TEXT: Begin

5/ Dude, that’ rude of you. Why are you saying this?
6/ It’s not about being unbearable, it’s about everyone having a say in a conversation. Why do you think there something wrong with everyone’s sharing?
7/ I don’t know what lead you to say that but it’s very rude and I have no intention of dealing with that tone.
We are in whatsapp group. A topic comes in. My friend starts telling his story about a cousin who experienced something. I go in parallel sharing different ideas about this same topic.
After a few messages, he goes:
“He is unbearable haha.”
And 2 posts later he goes another time:
“He is unbearable haha.”
1.Power move:
An insult. Covert with humor/laughter. So kind of a joke. A demeaning joke.
There is social climbing. He is diminishing me to gain more power, trying to increase his status.
It’s a one-up? Not sure cause I don’t feel like I lose control/autonomy.
But it’s value taking from my values that are: being straight/honest/respectful.
2.
Behavior/personality:
Am I unbearable sometimes?
Yes, I sometimes can overtalk about things. Maybe just to prove myself or because I am trying to assert dominance. Like talking, talking, talking...
Situation
Did I see this coming? Yes, I felt I was not listening him. He was trying to impose his thread. I was following mine.
Was it wrong? That was not an eagle move. There is no need to impose. But there can be 2 thread at the same time. It’s just richer. No need to demean the other guy. Unless there is some power games I guess.
Social skills
Am I failing to develop win-win? Probably I am failing to keep it light. And fun. Maybe taking things too personal. Too serious.
Power dynamic:
Is he afraid I take too much power? Or am I not showing enough power?
I think it could be both. Hard to say. He might resent that I ignore his words, and go in my own direction. Or he could just be having fun with me cause he knows I will know how to one-up back at him.
People:
He is a very dominant, status driven person. It’s all about this with him. So Yes, he does it with others.
- What exactly happened
1/ when he said that it meant to me is:
I am boring, I am socially awkward, and I’m weird. Like I don’t get the meaning of things. I am off-track. I miss the true meaning, and the point. I misinterpret the meaning and therefore I am stupid, laughable, less.

TEXT: End
SUPPLIED MATERIAL: Begin

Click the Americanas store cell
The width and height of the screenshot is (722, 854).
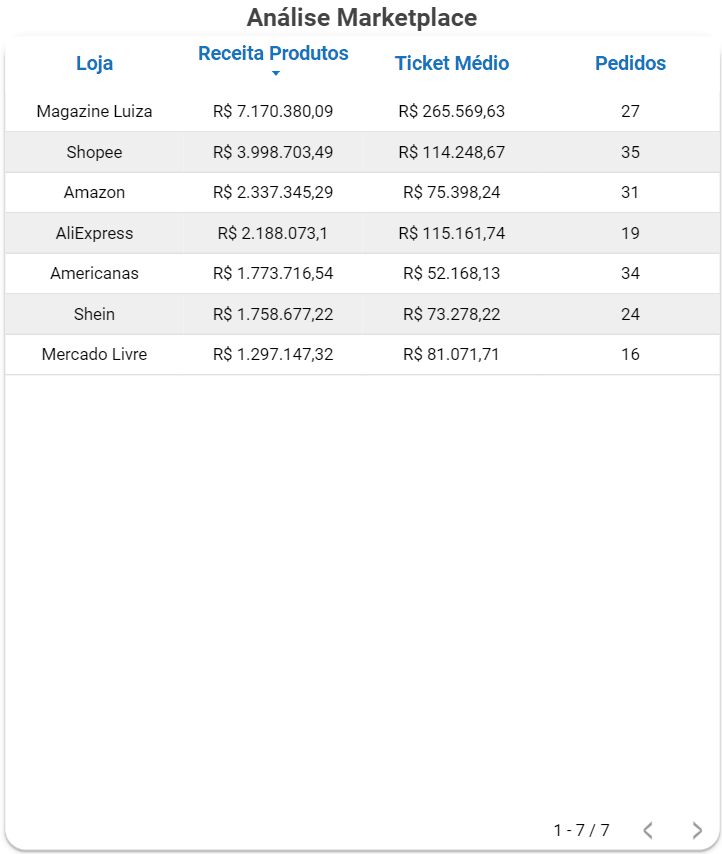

SUPPLIED MATERIAL: End

▶ STUDY QUESTIONS
[1] Reproduce the WhatsApp group text from "I think it could" to "it with others.".
[2] Proceed with the WhatsApp group text, writing on from its last sentence.
The data come from a source unrelated to the text.

▶ RESULTS
[1]
I think it could be both. Hard to say. He might resent that I ignore his words, and go in my own direction. Or he could just be having fun with me cause he knows I will know how to one-up back at him.
People:
He is a very dominant, status driven person. It’s all about this with him. So Yes, he does it with others.

[2]
2/ I felt like I lost power (but what is it exactly, cause I didn’t feel a loss of control) and status, and value.
He is superior (get under my skin) and I’m inferior (feeling unworthiness).
3/ it framed me as the low-value, weird, socially unskilled guy (potential for ostracizing) and the interaction as he is the guy that leads and me as the guy that leads in a bad way and in the wrong direction.
4/ Deeper solutions
Behavior:
I should probably address the need to be dominant and the fear of being judged badly and being labelled awkward.
Mindset/beliefs: I don’t like to be dominated. To feel someone is trying to impose his frame. The mindset I guess should be: here is an opportunity to use PU content and win the dominance game.
Skills to be improved: the skills to address those things with calibrated response and maintain a good relationship.
Friends: I know he is a Turkey. He speaks like “You know who I am”, he is always pushing other’s status/achievements/actions down behind their back, he gives deameaning nicknames to others. But his status driven mindset to me is a source of learning. I learn to see things in a different way.
5.
Solutions:
Besides ignoring, it’s saying:
1/ Excuse me? This is the one I chose. And he never replied. He ignored it.
2/ Dude, if you’ve got something to say, a critic or something, say it straight, don’t hide behind “haha”.
3/ You’re right. I should have listened to and follow on your thread. I got a bit too excited. Well done.
4/ You call me unbearable?
5/ Dude, that’ rude of you. Why are you saying this?
6/ It’s not about being unbearable, it’s about everyone having a say in a conversation. Why do you think there something wrong with everyone’s sharing?
7/ I don’t know what lead you to say that but it’s very rude and I have no intention of dealing with that tone.
Quote from Mathieu on November 27, 2021, 11:41 pm@Kellvo
Thanks a lot for the feedback. This "value" dynamic really changed my perspective on that matter. I'm already using it a lot.
Thanks a lot for the feedback. This "value" dynamic really changed my perspective on that matter. I'm already using it a lot.